FIRST, Marconi. Then BAE Systems. Now French engineering giant Alstom, the third major pillar in the once mighty engineering empire of the late Lord Weinstock, is about to stumble.

The latest disaster to shatter Weinstock's proud GEC legacy is the suspension of the shares in Alstom.

The company, formed out of the GEC-Alstom joint venture with Alcatel, is only days away from bankruptcy.

Unless the French government comes in with a rescue plan - and cash injections are being opposed by the EU competitions commissioner - more than 100,000 workers face a bleak future. These include 10,000 British workers involved in making turbines and trains.

When Weinstock retired from GEC, its shares were standing at 600p, a twelvefold increase over 20 years.

In a terrible contrast, Alstom shares over five years have slumped from 31.97 euros (£22.22) at today's conversion rate to just 3.1 euros (£2.16).

The Alstom catastrophe is the latest in a series of management bungles that have seen Weinstock's legacy turn to dust. Marconi, which changed its name from GEC after the break-up of the company in 1999 and then dashed headlong towards disaster in the telecoms bubble, was the most graphic example of a mistaken industrial policy.
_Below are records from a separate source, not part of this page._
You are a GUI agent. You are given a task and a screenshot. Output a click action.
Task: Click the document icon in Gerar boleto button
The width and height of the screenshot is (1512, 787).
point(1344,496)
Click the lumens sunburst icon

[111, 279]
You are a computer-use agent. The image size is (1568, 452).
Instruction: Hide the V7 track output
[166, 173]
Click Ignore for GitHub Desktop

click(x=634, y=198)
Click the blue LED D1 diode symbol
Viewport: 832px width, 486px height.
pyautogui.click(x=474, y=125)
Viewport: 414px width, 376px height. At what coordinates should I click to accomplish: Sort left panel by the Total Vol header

From a high of £12.24 on September 5, 2000, its shares have collapsed. They stood at just 80p last week.

Before he died last year and having seen the Marconi disaster, Weinstock said of senior management: 'I would like to string them up from a high tree and let them swing there for a long time.'

The third great destruction of the value in Weinstock's legacy is BAE Systems, which took over the GEC defence interests.

BAE says that the contracts it inherited for nuclear submarines and the Nimrod spy planes have cost it more than £600 million.

There is still time to turn round the BAE Systems defence business, but its shares have fallen over the past five years from a high of 480p to only 181 1/4 p.